Broker Check

Driving in the rearview mirror

March 04, 2022

This January saw Team Tyo wrapping up our portfolio audit. The process took three months and saw us create a comprehensive way of evaluating our portfolios and making sure every dollar we manage is generating the value it would. But the process wasn’t without its share of hard questions. The chief questions being: How do we use historical data to see what might happen in the future?

The problem with the future

The problem with the future is that we don’t know what’s going to happen. I know that’s obvious, but when you look at the problem of directing real people’s money with an eye toward the future, you really start wanting a crystal ball. We want our decisions to be driven by data, hard facts, and reason, but the future has no data or facts. What we do have data and facts about is the past. I liken this process to driving a car forward while only being able to see through your rearview mirrors.

Objects are closer than they appear

If that has you properly terrified, don’t worry it’s not quite as bad as it sounds. Unlike real life roads and highways, knowing what’s behind you is actually quite useful in the financial markets. While market history rarely repeats itself word for word, it often rhymes. Knowing what happened in similar situations in the past gives us a framework for dealing with the present. Is it the same a s having a crystal ball? Absolutely not. But it does restrict the realm of possibility enough for us to make smart choices that are likely to get us the results we want.

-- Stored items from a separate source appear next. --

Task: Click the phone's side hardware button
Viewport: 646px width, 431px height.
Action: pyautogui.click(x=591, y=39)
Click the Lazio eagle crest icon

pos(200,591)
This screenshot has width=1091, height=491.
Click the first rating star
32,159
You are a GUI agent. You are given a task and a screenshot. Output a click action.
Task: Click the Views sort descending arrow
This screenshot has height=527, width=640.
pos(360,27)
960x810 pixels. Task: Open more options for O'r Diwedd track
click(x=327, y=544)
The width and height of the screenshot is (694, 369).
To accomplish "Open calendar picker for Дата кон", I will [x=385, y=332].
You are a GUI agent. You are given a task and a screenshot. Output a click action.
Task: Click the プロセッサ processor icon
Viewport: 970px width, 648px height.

It's all about probability not possibility

And that is really what the whole portfolio audit was about, making sure that our portfolios give you the highest probability possible of hitting our performance benchmarks into the future. And while we don’t expect pinpoint precision, we do expect to be right more often than not giving you, the client, smoother more consistent returns over time. But it’s important to have realistic expectations of what we can do. Can we give you positive returns when all the major market indices are down? It’s possible, but not probable. More than likely, we’re looking to limit losses relative to our benchmarks so we’re in a better position to rebound. And that’s an important point to remember: In the end we must work with the markets we’re given, we can’t make them ourselves.

Predictions meet reality

The start of this year has been a good lesson in dealing with the markets we have. With equity markets dropping around the world in January, we all were reminded that markets move in all directions and sometimes that means down. But I want you all to have complete confidence that Alex and I are doing everything we can to get the absolute best out of what the future throws at us, even if it what it throws is bad.